Please indicate the number of lines in the listing below that include the string "screenshot"; add nothing else.

(Recorded data Opens)

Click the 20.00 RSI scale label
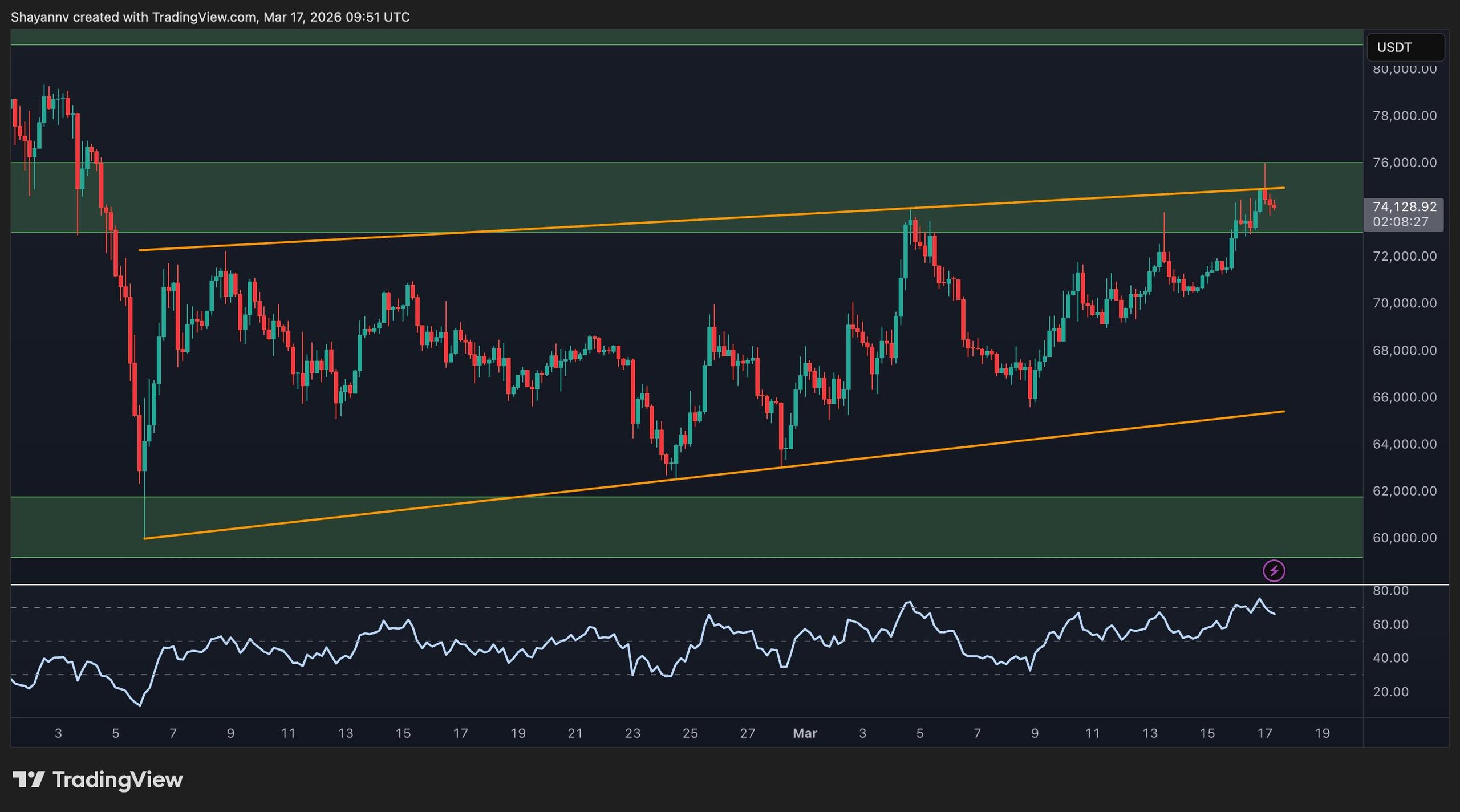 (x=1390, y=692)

(Recorded data Closes)
(Recorded data Opens)

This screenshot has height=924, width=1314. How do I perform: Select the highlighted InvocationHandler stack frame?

(Recorded data Closes)
(Recorded data Opens)

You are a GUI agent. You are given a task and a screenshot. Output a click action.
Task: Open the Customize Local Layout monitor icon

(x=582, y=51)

(Recorded data Closes)

Finished exercise: 2